Implement a world in which LLMs interact (similar to Smallville). Allow credible commitments. See what happens. More detail: https://docs.google.com/document/d/1rAYRSbgCCndib952saJwv2nllx99zutjimlan1091U8/
Demonstrate bias amplification and threshold effects (phase transitions) in a network comprising of AI and human agents as the fraction of the AI agents increases and AI-specific errors accumulate. An example setting may be business email messages, internal corporate or government reports, internal documents multi-step processing (e.g. biases in CRM) etc., or a more general/abstract setting. While there are several possible complex network threshold phenomena to look at, we propose to demonstrate a relatively simple one: decreased robustness to information distortion in multi-step information processing, assuming: 1. The human components of the network make known and different types of errors while passing on messages, and humans are reasonably good at correcting those errors. 2. The AI components are very correlated in the error types they produce, some of those errors are novel, and AIs are not as good at mitigating all of the human errors. The demo will focus on showcasing the rapid increase in message bias and distortion with the increment of AI nodes in the network. There are two possible versions: A. An abstract version with each message having a small number of features (some candidates: logical consistency, politeness and the right language style, good object-level judgement, signalling the right level of certainty, correct attribution, etc.). The nodes vary in how they increase bias in some features and mitigate some others. Plot the biases and distortion as the messages pass through the network. (MVP of this version can be just an analytic dashboard.) B. A concrete message version with messages being actual emails or reports, and the agents simulated by LLMs with appropriate instructions, or even by actual humans. (This version would more likely be non-interactive, but an interactive version would be a good stretch goal.) Note: The point of the demo is NOT to argue AIs are worse than humans (it may as well turn out to be the other way around) but to show that we can see phase transitions in any domains where the AI-caused errors can accumulate. The demo can be based on a concrete complex network or just on an average path length of a message in the system.
Simulate (e.g. via agent-based modelling, or via a human study) situations in which social norms between humans can become unstable if foundation models are introduced. In particular, focus on the way in which foundation models provide new "affordances" for their users that humans previously were unable to access (due to time / energy / physical constraints).

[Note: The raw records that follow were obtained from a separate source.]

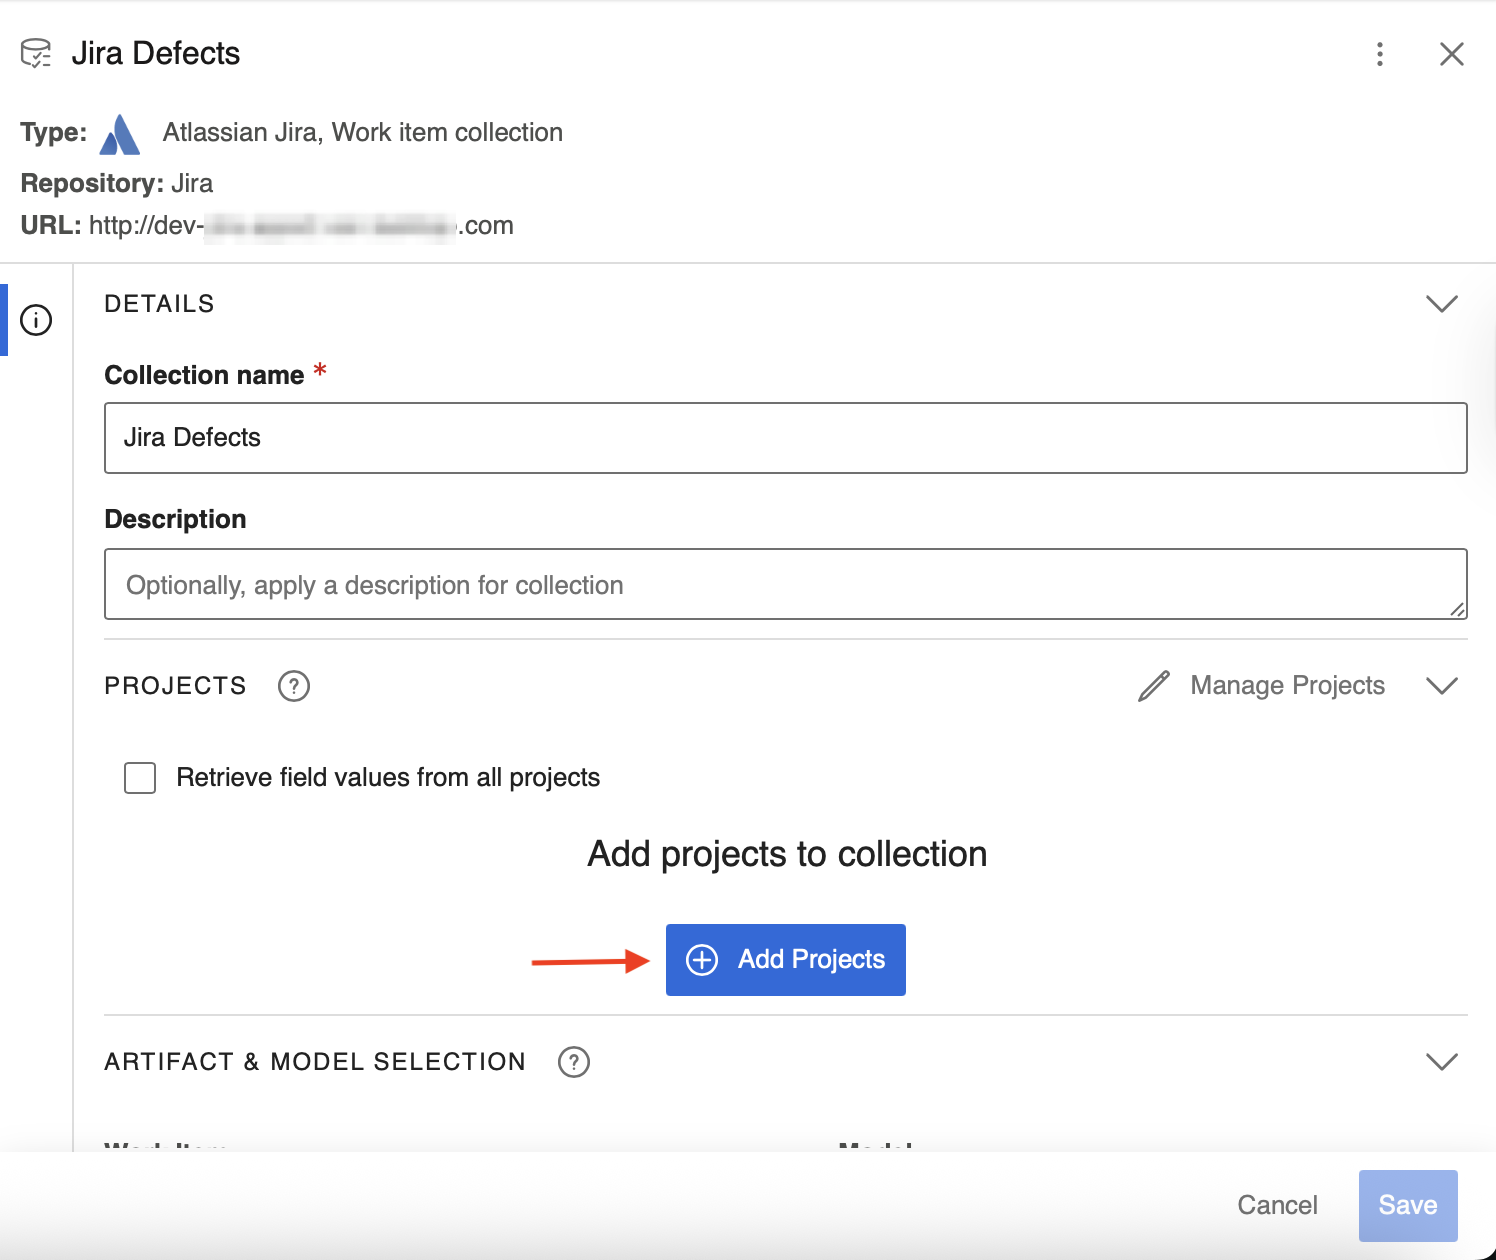
Task: Click the DETAILS section header
Action: pos(159,303)
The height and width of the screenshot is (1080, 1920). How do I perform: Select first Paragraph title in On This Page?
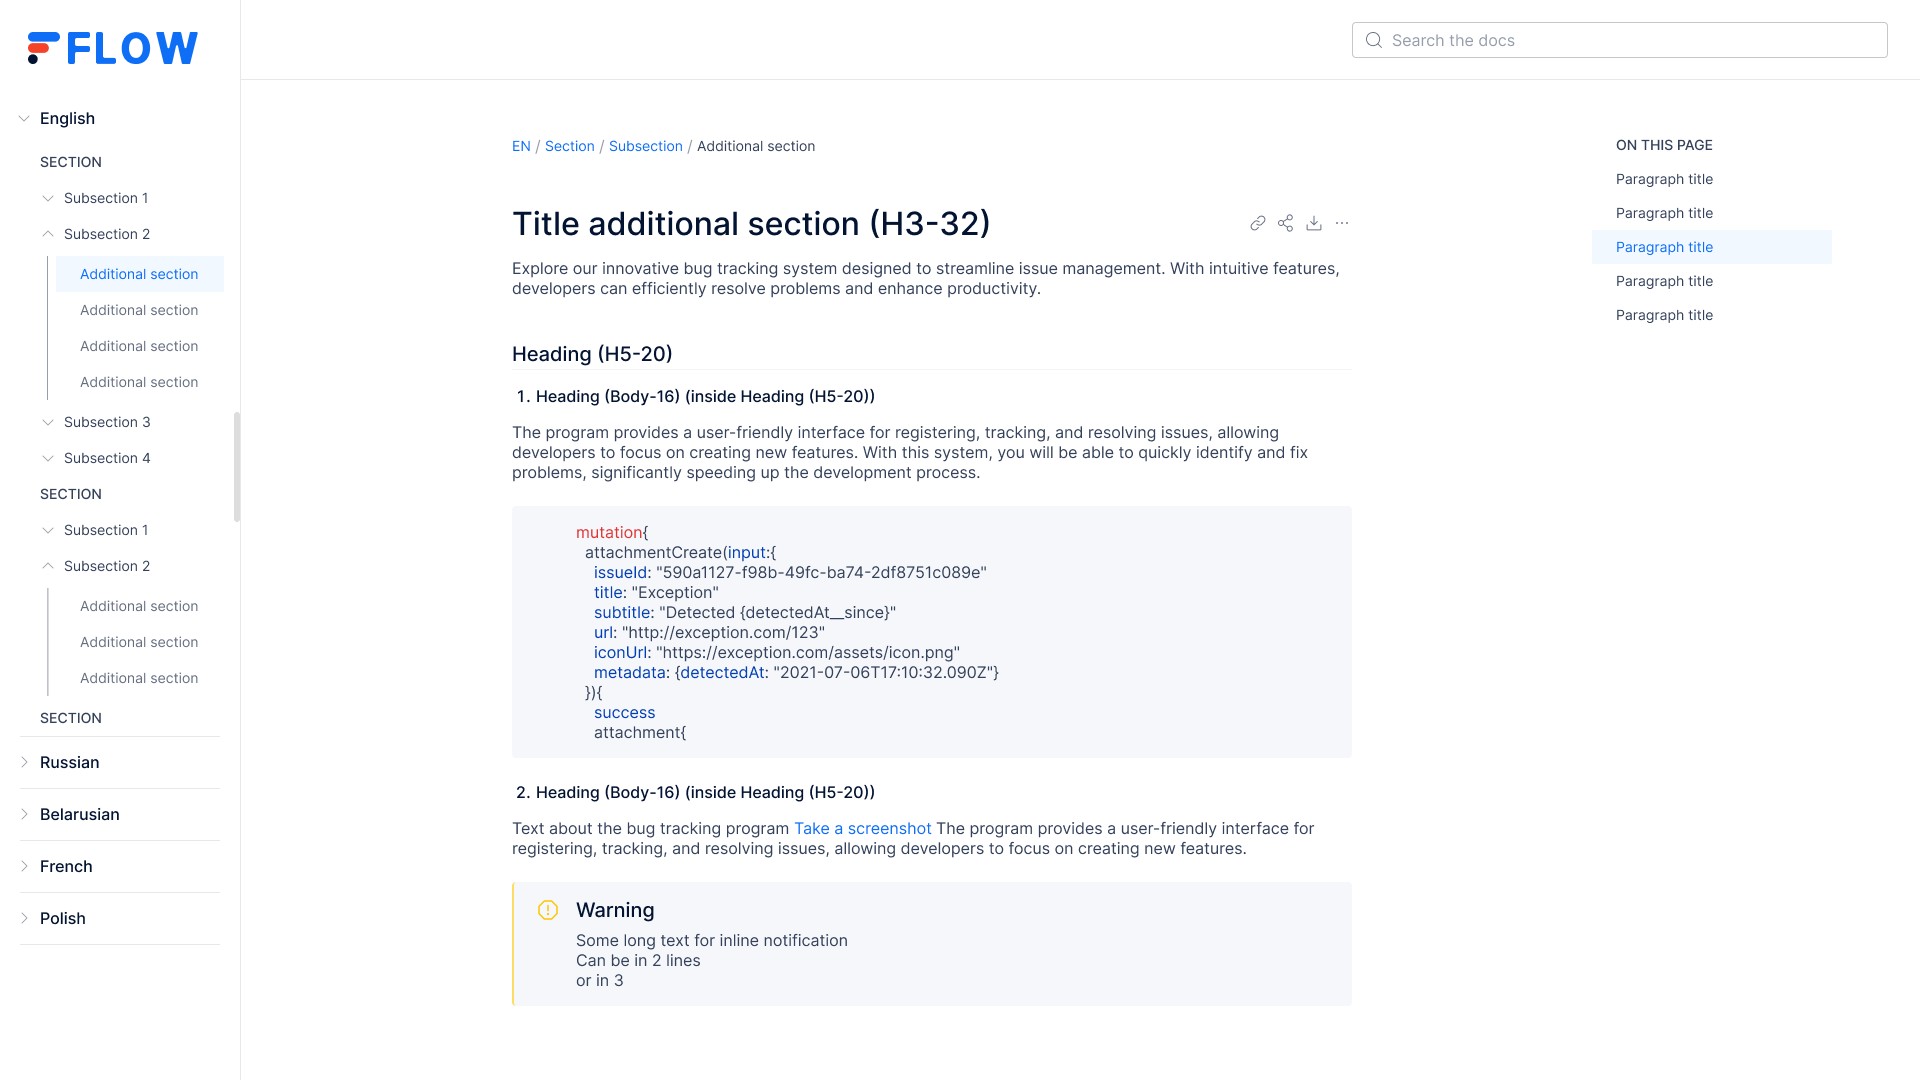[x=1664, y=179]
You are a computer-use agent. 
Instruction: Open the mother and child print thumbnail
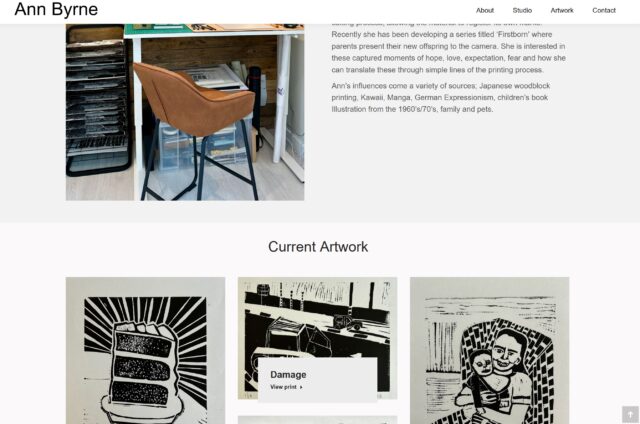[489, 351]
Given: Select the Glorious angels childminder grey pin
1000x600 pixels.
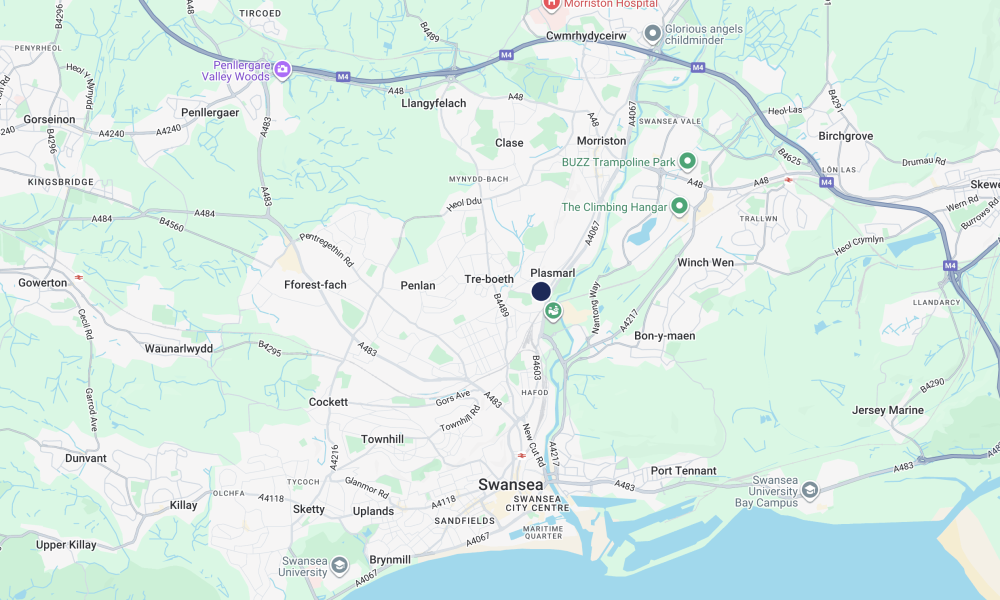Looking at the screenshot, I should click(x=652, y=33).
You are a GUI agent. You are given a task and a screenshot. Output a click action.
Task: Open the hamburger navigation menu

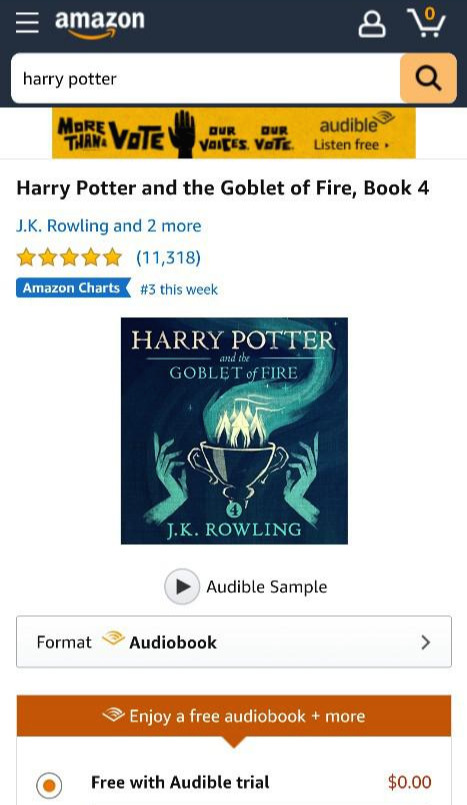tap(27, 23)
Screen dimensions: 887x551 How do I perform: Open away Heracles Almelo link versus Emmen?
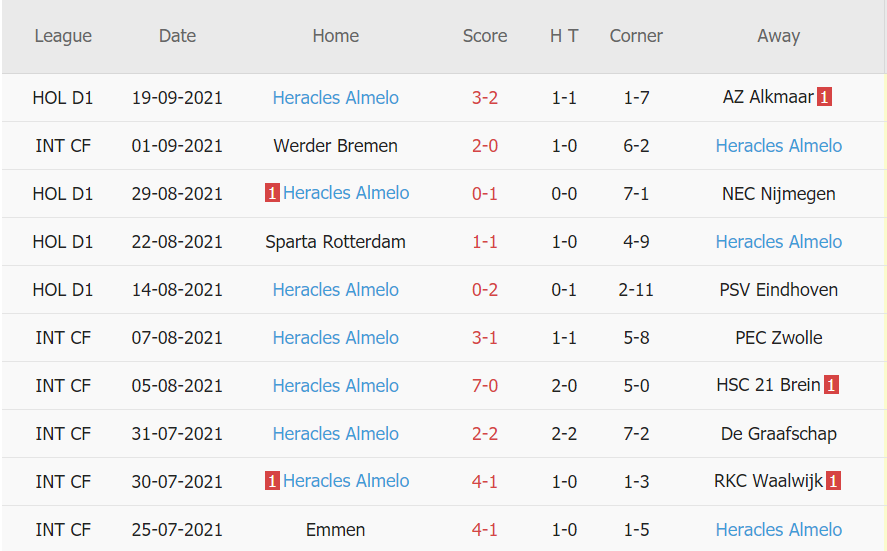pos(778,530)
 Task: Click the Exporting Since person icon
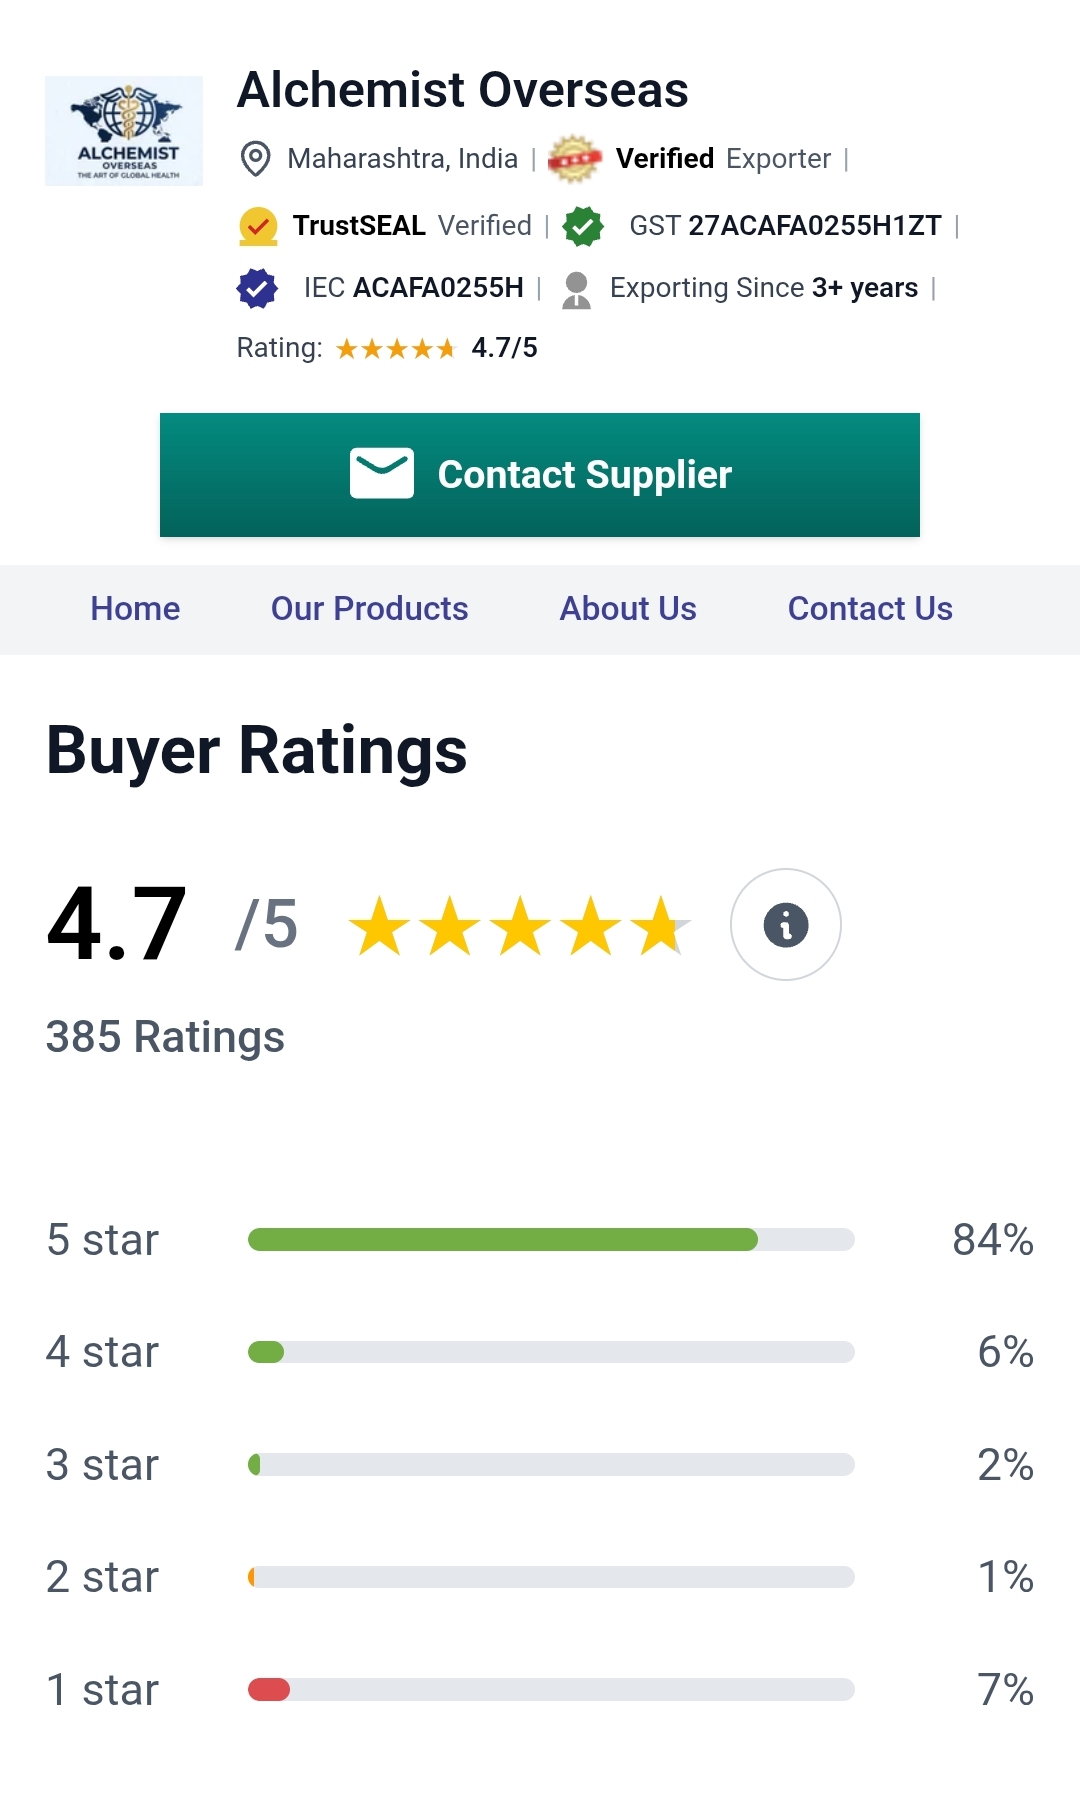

This will require some brainstorming but could include: - Simulation of the way in which video / audio production markets could become destabilised by widely available high-quality video / audio generation systems. - Simulation of the way in which AI assistants could destabilise norms around communication (e.g. a language model that could block book 1000 restaurants, a ticketing system that could reserve 1000 tickets, a negotiation system that can respond 1000 times a day). - Simulation of the effect of increased opacity in decision making delegated to AI on trust between humans interacting with each other. Probably requires compute: API access to LLMs potentially. Human input: most compelling with a simple human study on Prolific.
Devise language games in which heterogenous players have to form conventions quickly to avoid a safety-critical outcome (think "Bach or Stravinsky" games). Crucially, these should have multiple possible coordination modes, with no obvious a priori solution (Schelling point). e.g. (a) Two cars approaching one another on a road, should they pass on the left or the right? What if one car has bad steering? (b) Three planes coming in to land, in what order should they land? What if one plane has low fuel? (c) Four governments signing bilateral trade agreements: who should sign with whom? What if two governments can't meet? Evaluate how fast language models are able to agree on conventions, and how flexibly they generalise those conventions to new situations. This would probably require compute: access to the API for a few LLMs. Coding: writing of templated scenarios, plus scripted "reward model" for good / bad outcomes.